Friday, March 18, 2011

Why the Quick Collapses in Arabia

ht MR

Why are the Arabic countries collapsing so quickly?  In the case of Libya, we have a comeback of sorts, but the country is going to be a mess for some time. The United States is having similar protests in Wisconsin where in some cases the police are siding with the protesters.  Why does this not lead to the collapse of Wisconsin?

Jared Rubin, of Cal State Fullerton,  has a theory, and data to back it up.  In Centralized Institutions and Sudden Change, he asks why sudden and massive social, economic, and political changes occur when and where they do?  We have discussed here some of  the internal pressures that may lead to disruption or revolt, but we have not talked too much about the mechanisms for external shock to make changes.

Centralized repressive regimes are able to negotiate small shocks well because they are able to suppress subversive action quickly and effectively.  If you know people who by the mere whisper of discontent landed in jail, you are not likely to show any distress over small external distributions.  This does not mean you’re happy, it just means that the cost outweighs the benefits.

However, if the shock is such that enough people react/protest to where the regime can no longer punish the subversives, it acts as a signal to others who are also unhappy, but more cautious, that there has been a change, and it is possible to act either safely, or at least with a possibility of success.

Legitimacy may exist not only when people believe in the legitimacy of the government, but when they believe that other people will act in a manner that supports the legitimacy of the government…I suggest…that when a centralized authority chooses actions not in accordance with the established set of norms, it loses indirect legitimacy only when citizens see others acting in a way that undermines legitimacy.

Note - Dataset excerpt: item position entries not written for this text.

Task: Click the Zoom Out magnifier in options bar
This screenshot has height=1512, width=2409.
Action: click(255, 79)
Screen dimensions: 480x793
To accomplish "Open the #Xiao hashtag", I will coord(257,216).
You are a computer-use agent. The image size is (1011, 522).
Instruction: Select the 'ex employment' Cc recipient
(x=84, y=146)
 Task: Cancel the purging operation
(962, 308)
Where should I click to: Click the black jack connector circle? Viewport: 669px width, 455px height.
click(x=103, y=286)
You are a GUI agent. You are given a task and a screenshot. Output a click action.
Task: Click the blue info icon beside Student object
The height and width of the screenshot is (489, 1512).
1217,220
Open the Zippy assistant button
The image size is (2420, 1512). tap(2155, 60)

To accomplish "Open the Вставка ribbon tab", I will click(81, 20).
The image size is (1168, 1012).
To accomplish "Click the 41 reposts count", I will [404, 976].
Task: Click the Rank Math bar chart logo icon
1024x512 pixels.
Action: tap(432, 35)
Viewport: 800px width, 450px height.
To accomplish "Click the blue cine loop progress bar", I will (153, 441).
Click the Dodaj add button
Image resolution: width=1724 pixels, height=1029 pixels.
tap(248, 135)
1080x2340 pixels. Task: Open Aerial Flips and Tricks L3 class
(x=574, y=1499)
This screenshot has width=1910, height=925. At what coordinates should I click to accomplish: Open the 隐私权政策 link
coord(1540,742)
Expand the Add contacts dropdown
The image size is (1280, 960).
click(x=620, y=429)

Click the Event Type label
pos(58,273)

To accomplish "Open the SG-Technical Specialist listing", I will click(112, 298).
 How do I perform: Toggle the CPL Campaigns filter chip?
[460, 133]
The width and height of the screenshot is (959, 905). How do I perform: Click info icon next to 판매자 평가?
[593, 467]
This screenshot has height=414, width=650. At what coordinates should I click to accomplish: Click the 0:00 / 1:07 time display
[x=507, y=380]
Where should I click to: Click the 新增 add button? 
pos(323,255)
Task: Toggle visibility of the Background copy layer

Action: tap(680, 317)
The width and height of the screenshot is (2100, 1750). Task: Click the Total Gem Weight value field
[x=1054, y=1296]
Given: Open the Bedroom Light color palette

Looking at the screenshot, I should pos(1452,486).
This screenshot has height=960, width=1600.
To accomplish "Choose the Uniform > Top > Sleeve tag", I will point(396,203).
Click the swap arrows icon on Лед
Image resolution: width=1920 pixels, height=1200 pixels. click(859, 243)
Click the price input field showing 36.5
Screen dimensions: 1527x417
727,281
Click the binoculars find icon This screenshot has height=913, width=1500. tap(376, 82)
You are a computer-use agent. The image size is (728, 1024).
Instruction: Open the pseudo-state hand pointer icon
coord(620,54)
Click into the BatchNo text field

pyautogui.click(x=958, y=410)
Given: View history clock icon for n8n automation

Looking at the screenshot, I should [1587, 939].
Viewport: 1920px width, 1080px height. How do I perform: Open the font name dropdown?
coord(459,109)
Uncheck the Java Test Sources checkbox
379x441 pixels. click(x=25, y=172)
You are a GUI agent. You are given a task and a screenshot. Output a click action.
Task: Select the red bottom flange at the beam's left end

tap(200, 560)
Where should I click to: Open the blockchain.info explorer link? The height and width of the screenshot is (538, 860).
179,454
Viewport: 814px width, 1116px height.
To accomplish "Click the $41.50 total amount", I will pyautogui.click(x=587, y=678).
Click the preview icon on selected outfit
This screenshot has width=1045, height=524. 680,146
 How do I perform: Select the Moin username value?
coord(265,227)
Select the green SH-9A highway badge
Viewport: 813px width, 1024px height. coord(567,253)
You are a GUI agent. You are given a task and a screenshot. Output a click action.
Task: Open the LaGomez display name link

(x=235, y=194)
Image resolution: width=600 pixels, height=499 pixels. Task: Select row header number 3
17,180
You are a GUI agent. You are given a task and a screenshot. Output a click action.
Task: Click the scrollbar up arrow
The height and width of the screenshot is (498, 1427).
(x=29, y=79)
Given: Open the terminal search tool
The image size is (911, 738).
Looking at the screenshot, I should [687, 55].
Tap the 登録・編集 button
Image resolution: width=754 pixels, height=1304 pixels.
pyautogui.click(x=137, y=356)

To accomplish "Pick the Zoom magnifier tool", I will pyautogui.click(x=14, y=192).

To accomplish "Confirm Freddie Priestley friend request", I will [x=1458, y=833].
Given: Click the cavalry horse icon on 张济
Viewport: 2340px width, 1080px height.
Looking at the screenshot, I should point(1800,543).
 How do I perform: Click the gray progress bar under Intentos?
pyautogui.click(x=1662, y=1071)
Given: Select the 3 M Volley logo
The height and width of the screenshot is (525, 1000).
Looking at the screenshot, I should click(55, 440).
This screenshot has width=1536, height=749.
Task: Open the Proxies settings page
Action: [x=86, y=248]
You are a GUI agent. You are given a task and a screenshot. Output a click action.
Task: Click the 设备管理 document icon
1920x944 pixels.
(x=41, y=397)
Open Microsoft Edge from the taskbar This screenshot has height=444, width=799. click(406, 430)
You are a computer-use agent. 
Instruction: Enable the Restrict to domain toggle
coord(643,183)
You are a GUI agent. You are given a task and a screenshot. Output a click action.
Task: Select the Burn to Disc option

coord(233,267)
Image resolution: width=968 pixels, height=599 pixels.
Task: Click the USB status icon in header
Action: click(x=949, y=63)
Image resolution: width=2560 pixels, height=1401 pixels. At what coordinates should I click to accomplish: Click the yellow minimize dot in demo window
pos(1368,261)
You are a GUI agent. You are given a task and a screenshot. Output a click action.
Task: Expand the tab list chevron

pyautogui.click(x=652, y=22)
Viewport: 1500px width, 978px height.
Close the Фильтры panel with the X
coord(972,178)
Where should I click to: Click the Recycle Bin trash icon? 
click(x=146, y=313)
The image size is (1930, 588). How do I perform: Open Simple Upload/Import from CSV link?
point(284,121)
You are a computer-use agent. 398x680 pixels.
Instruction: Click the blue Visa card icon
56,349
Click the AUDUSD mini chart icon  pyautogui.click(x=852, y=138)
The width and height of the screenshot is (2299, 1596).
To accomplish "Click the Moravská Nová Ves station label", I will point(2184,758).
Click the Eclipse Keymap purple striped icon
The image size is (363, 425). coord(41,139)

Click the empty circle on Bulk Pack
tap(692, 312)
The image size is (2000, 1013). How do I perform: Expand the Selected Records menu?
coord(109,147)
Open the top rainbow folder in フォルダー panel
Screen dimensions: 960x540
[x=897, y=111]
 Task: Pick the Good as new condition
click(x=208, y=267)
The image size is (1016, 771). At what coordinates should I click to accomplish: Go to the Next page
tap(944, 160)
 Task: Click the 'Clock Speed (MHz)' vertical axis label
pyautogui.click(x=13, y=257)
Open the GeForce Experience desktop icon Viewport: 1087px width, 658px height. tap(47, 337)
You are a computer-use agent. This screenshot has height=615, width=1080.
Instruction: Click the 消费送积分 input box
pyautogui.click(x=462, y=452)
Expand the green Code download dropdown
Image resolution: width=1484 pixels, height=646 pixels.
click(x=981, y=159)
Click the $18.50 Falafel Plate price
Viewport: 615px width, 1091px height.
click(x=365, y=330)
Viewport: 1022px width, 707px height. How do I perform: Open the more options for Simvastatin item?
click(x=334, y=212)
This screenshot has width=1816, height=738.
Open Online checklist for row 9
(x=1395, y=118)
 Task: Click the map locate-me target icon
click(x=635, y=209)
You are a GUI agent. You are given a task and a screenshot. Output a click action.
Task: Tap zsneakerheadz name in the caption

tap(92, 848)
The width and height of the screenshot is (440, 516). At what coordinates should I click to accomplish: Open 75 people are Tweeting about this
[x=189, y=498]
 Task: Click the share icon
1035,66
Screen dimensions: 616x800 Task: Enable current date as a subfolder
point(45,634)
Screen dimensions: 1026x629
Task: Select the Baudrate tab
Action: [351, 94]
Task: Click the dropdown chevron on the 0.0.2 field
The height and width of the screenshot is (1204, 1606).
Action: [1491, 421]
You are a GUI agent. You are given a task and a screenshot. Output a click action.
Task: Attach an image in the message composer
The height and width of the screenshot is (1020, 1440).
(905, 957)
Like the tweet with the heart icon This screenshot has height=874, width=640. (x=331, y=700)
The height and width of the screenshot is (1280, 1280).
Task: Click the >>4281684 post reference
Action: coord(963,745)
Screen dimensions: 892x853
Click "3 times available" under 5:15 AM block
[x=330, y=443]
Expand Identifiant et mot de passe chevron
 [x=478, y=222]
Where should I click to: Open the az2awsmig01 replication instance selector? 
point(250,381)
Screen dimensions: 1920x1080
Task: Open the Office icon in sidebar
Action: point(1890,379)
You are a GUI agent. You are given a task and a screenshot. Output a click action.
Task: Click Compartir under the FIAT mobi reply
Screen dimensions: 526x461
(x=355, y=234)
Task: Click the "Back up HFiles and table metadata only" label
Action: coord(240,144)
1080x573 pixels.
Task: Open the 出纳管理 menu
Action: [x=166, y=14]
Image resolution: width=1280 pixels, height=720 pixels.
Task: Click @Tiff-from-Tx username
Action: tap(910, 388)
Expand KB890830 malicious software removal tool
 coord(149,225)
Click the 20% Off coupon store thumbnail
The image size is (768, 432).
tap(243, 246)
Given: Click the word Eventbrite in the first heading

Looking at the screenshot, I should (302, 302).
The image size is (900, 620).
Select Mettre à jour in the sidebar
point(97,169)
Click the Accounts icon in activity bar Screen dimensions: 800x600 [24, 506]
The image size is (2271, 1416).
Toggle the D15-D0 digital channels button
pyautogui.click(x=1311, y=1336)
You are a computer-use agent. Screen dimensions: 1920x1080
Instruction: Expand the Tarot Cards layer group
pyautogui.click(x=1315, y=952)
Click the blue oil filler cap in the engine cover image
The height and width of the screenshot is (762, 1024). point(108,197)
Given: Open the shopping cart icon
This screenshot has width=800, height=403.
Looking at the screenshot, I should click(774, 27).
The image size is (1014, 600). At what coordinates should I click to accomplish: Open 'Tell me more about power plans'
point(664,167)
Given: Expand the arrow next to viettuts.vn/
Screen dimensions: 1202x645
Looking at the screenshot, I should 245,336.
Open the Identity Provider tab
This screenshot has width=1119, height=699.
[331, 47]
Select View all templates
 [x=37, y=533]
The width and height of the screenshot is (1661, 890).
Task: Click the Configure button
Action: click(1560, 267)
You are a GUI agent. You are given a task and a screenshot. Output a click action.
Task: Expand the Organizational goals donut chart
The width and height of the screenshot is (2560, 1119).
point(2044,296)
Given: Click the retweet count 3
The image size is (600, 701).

Otherwise, citizens may continue to falsify their preferences, and the government will still be treated as legitimate…Legitimacy can thus be fragile in centralized regimes, as high levels of private dissatisfaction entail that a shock can lead to a significant change in people’s beliefs about what others believe.

Historical examples of massive and unexpected changes occurring in centralized regimes include the Iranian Revolution of 1979, the Bolshevik Revolution of 1917, the Taiping Rebellion in China (1850-1864), the fall of Iron Curtain governments, and the Protestant Reformation amongst many others. In this paper, I employ the insights of the model to analyze the numerous austerity protests which occurred in the developing world since the 1970s. An econometric analysis of these protests from 1976-1992 suggests that protests were more severe in decentralized economies if they followed small shocks…but were more severe in centralized economies if they followed large shocks.

One nice aspect about this theory is that it works well within the context of changes in information technology.  These are not “organized” revolts by the “cells” of underground movements.  So they don’t need the cell phones initially to organize, they need the cell phones to confirm that people are pissed off in areas outside of their immediate town, and that overt protest has reached a viable stage.

In the case of Libya this portion of the collapse was very quick.  What Gaddafi did to extend the situation was bring in large numbers of mercenaries from Sub-Saran Africa mostly from Chad and Niger.  These troops are more than willing to fire on large groups of unarmed civilians.  While they are probably not a terribly courageous group, the mercenaries will be at least be familiar with their weapons and have rudimentary unit training.  link

Bahrain also has sources of outside aid in the form of Saudi Arabia.  Because this conflict has elements of the typical Sunni versus Shiite (Ruling Class versus Populous) the fact that the larger Saudi Arabian forces are Sunni will also be an important element.  But Bahrain has the potential to become a mini-Lebanon, which is why the rulers had been so cautious.

On a more positive note, the theory also explains why the protests in Wisconsin, at least to date, do not have the same effect.  People are used to protest.  There is no general expectation that protesters will be punished.  Thus the protests do not signal a change in regime.  In a pluralistic regime, it would likely be the reverse of expectations, violence by the authorities that would threaten a change.  Thus fairly marginal people, such as at Waco and Ruby Ridge get a disproportionate support because of government violence against them.  When it occurs to people more in the main stream, civil rights activists in the South or students at Kent State, it is able to cause a large enough opinion shift to affect the normally inert political process.